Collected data

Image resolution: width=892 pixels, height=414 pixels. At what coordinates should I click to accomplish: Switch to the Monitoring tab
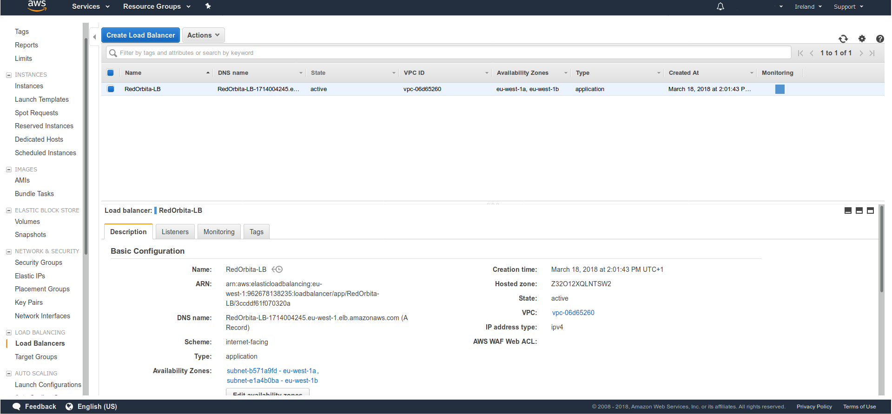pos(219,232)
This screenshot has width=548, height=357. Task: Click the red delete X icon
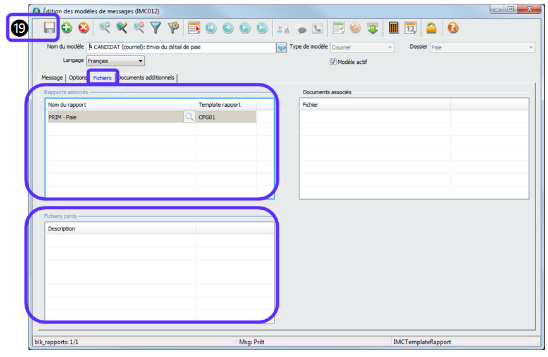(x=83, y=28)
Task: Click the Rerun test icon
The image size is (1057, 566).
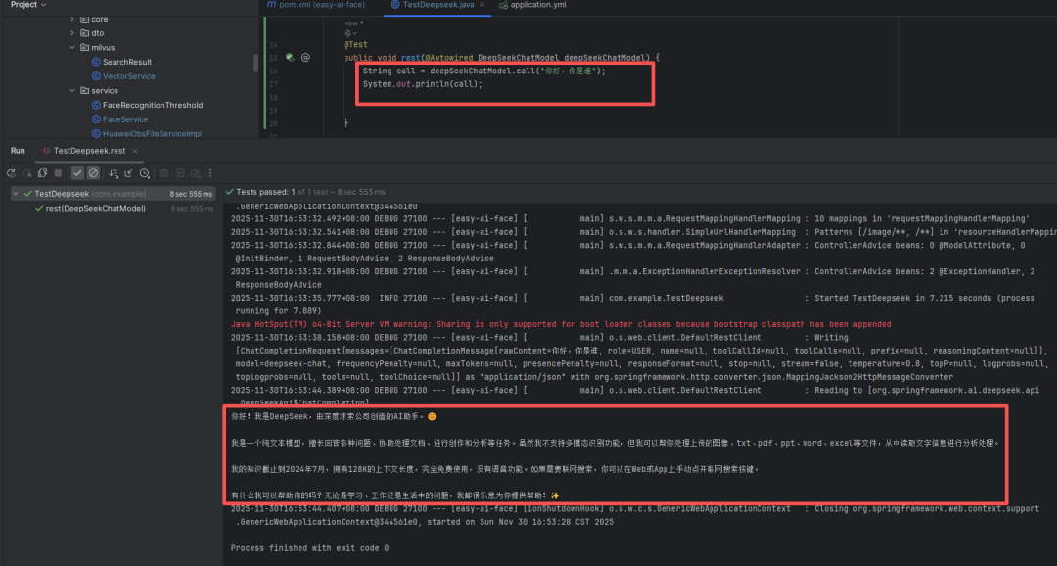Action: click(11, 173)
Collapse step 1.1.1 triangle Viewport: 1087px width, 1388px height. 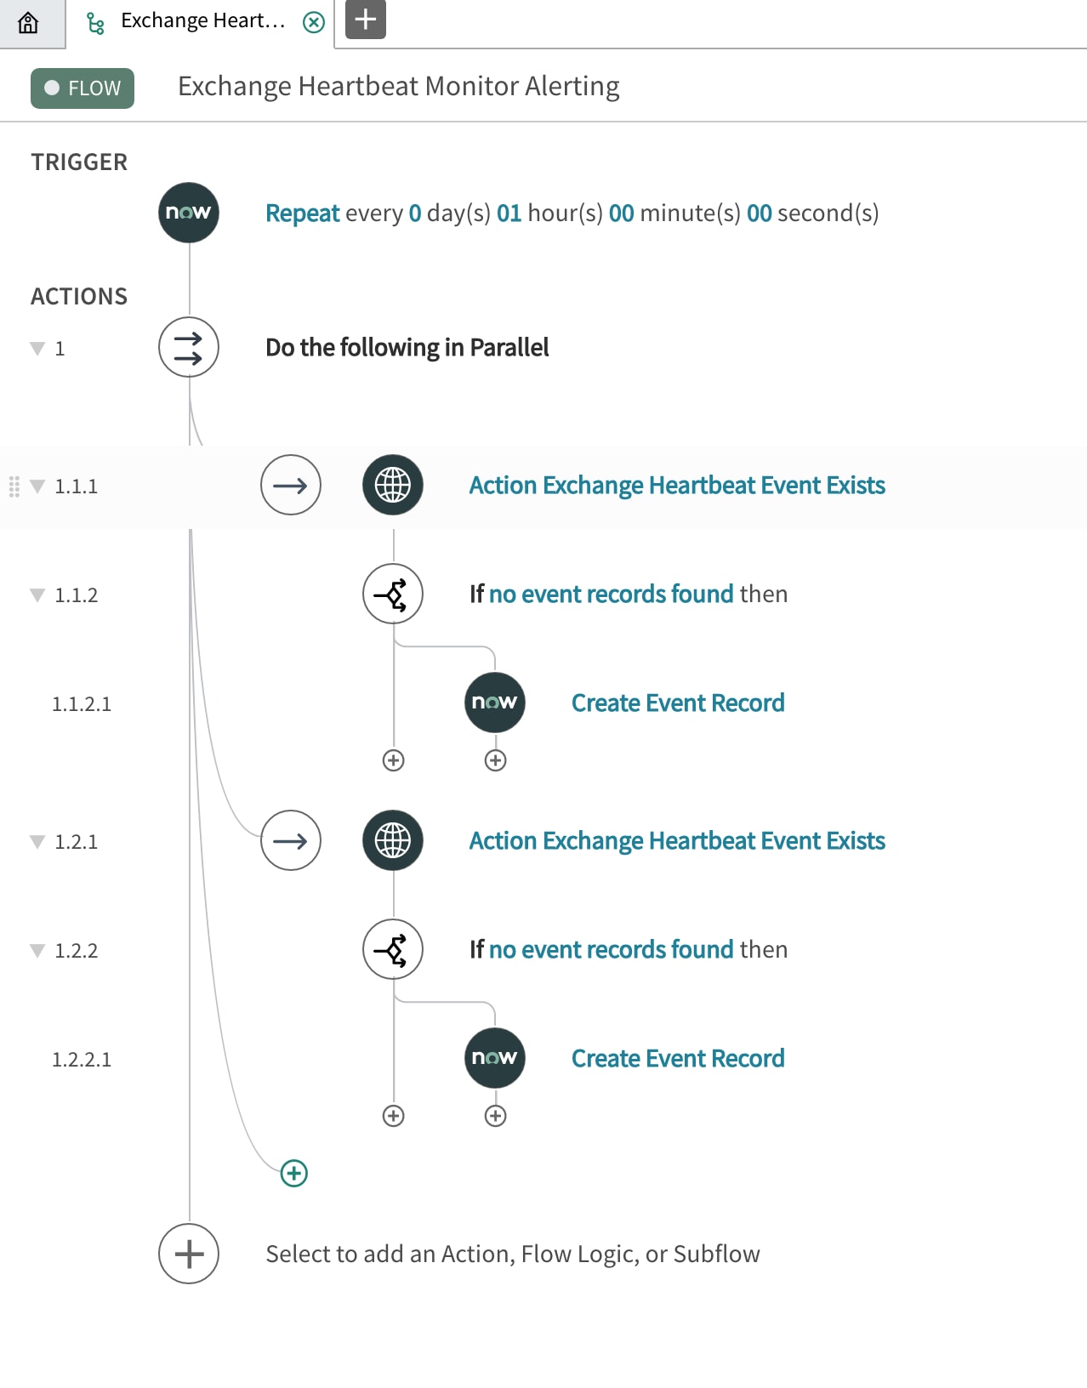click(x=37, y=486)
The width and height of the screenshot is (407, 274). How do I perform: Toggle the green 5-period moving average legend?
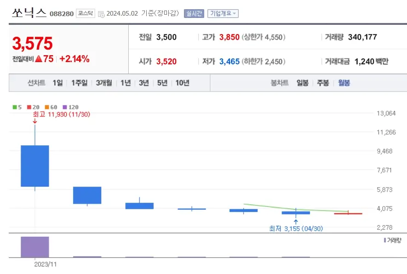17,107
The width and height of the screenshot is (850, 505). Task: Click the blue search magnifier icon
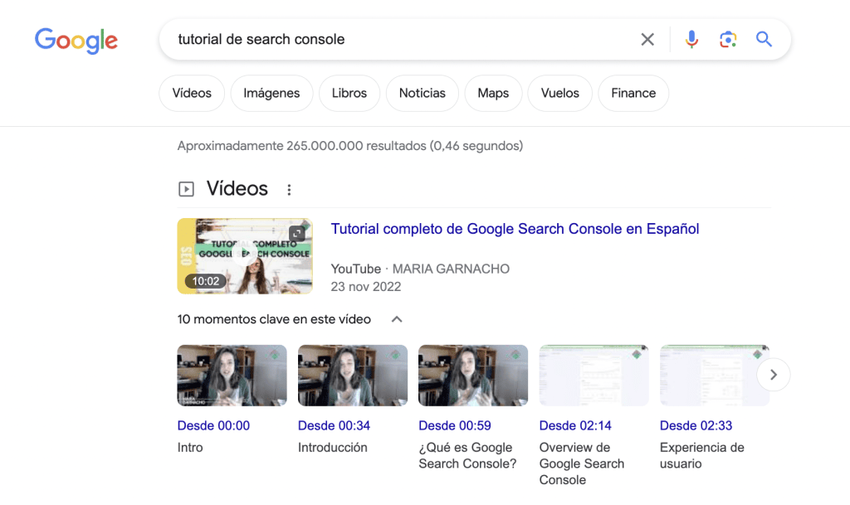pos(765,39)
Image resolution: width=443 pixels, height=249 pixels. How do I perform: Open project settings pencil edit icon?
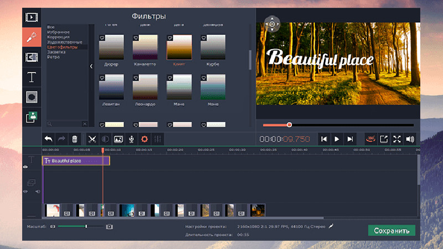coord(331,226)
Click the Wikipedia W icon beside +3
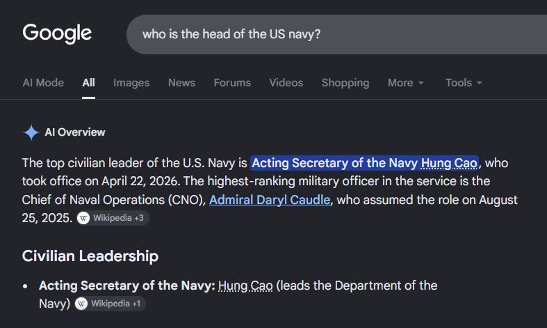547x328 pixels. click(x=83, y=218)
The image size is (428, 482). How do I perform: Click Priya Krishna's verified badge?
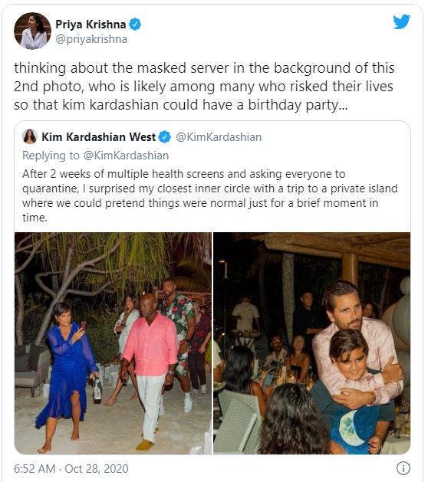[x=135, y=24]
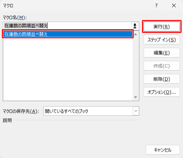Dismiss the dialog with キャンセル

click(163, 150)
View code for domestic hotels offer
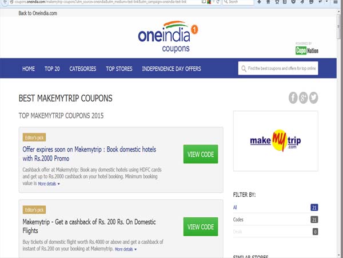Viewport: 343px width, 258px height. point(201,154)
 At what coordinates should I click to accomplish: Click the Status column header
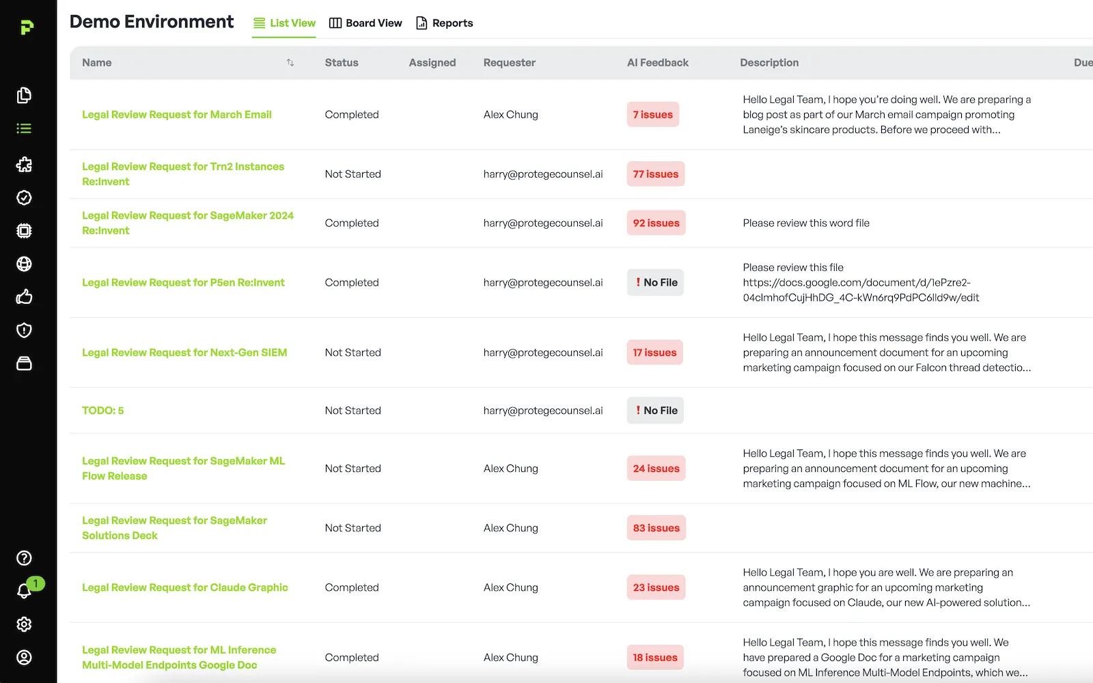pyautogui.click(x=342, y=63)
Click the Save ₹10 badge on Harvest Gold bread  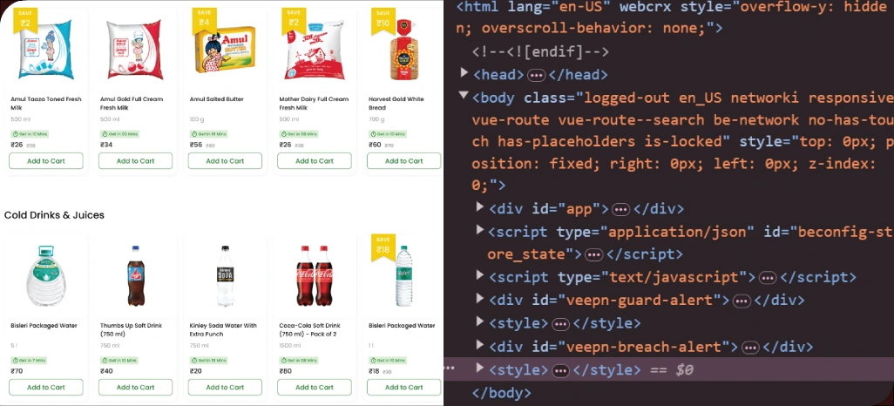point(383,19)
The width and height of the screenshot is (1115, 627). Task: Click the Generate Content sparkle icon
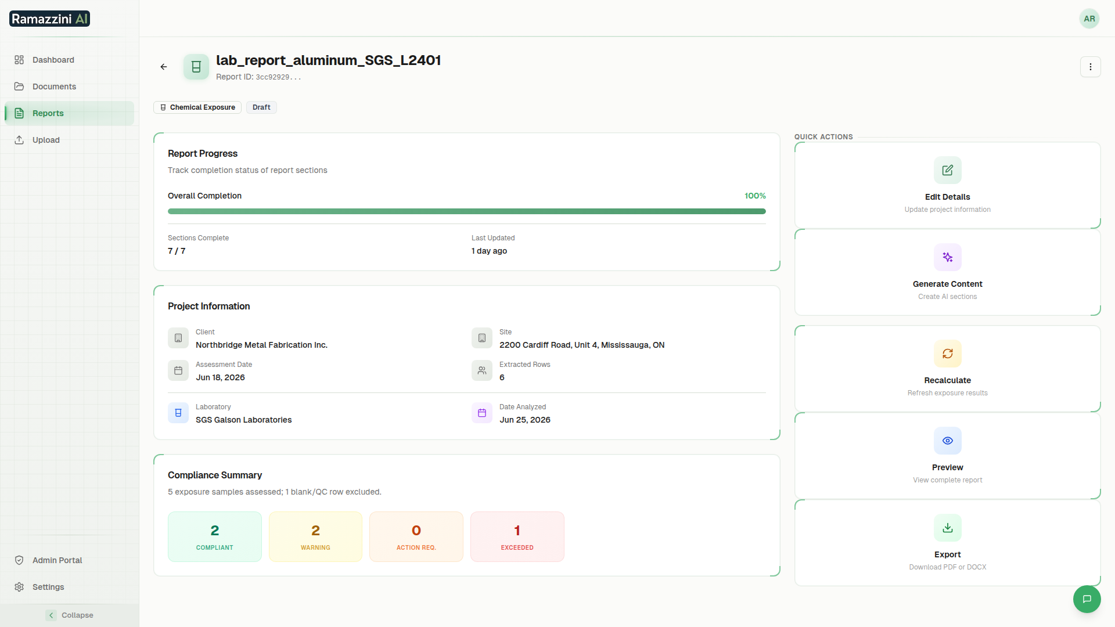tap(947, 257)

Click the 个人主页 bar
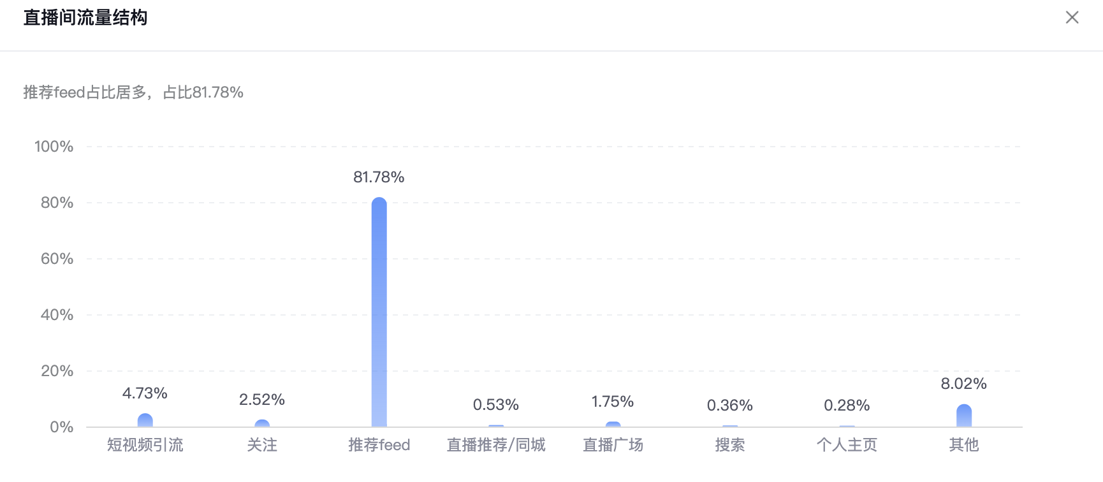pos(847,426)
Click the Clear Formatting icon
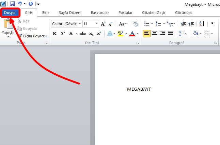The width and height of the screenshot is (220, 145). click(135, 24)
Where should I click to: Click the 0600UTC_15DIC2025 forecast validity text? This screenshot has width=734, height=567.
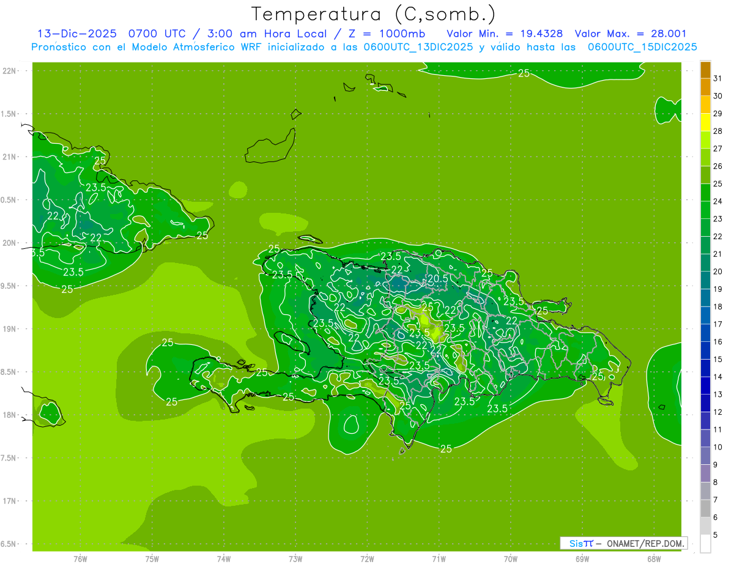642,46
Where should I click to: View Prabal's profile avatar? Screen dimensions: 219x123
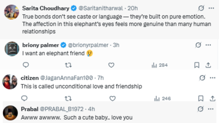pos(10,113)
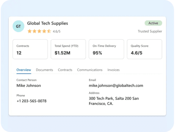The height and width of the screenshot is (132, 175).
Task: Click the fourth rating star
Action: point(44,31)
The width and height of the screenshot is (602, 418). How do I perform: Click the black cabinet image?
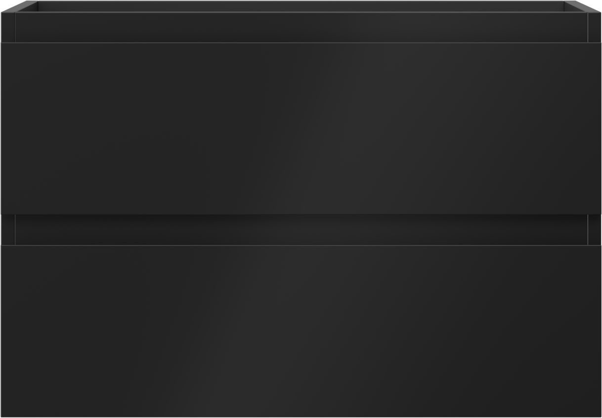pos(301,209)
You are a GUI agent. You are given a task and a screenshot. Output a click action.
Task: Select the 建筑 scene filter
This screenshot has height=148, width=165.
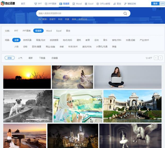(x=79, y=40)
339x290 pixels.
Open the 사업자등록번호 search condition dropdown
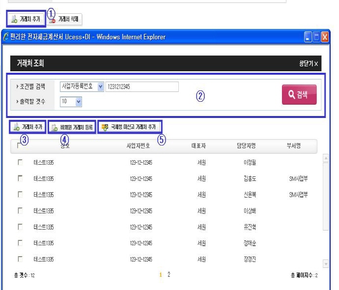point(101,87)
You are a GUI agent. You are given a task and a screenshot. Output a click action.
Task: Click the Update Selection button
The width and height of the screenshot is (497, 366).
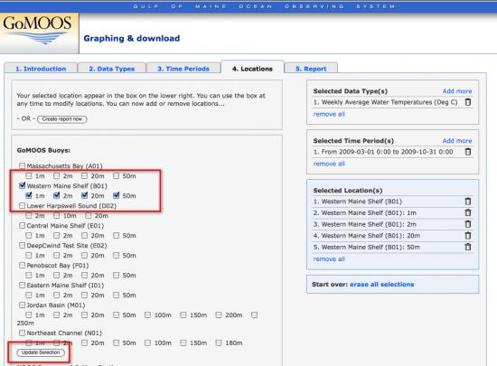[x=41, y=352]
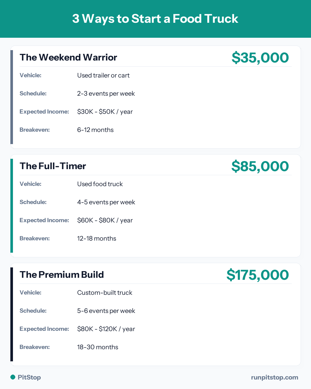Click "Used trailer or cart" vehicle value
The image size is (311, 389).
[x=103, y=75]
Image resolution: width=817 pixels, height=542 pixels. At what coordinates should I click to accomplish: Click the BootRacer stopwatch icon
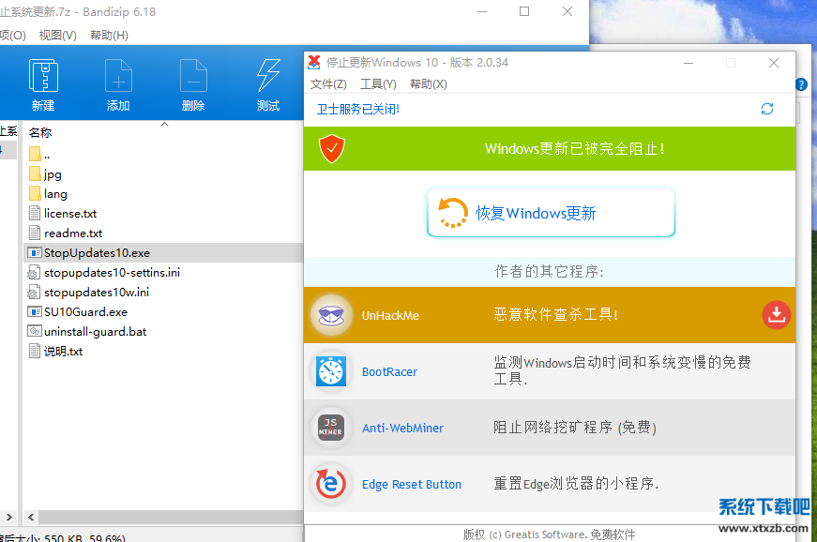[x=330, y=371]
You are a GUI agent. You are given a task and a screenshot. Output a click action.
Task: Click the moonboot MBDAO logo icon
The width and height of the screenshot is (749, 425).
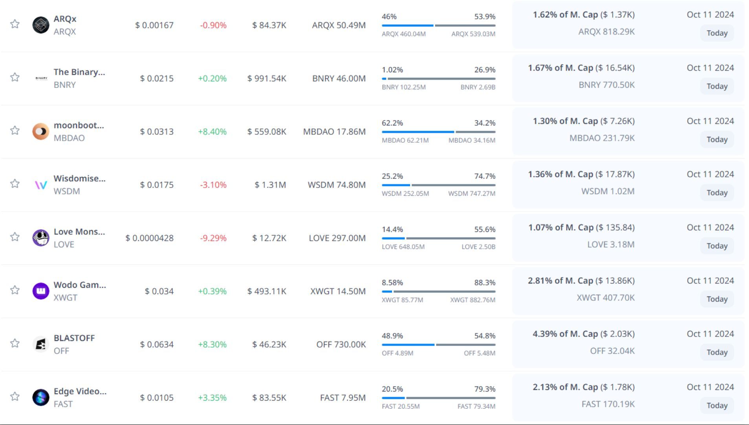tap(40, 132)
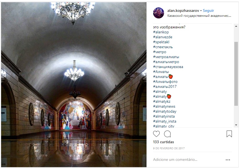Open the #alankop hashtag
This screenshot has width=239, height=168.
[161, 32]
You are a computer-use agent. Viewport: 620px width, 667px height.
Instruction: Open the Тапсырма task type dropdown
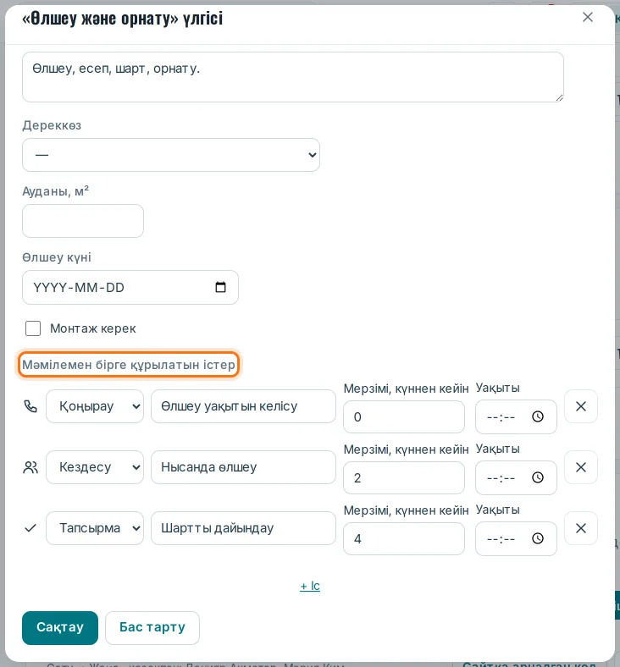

▸ **Problem to work on**: The copy should hold exactly the lines from the line containing "Image resolution: width=817" through the end of the data, both ends included, and no pictures.

▸ **Exercise result**:
Image resolution: width=817 pixels, height=542 pixels. At what coordinates should I click to accomplish: Click the BootRacer stopwatch icon
[x=330, y=371]
You are a GUI agent. You are given a task and a screenshot. Output a click action.
Task: Click the moonboot MBDAO logo icon
The width and height of the screenshot is (749, 425).
tap(40, 132)
Open the #alankop hashtag
This screenshot has width=239, height=168.
[161, 32]
You are a computer-use agent. Viewport: 620px width, 667px height.
Instruction: Open the Тапсырма task type dropdown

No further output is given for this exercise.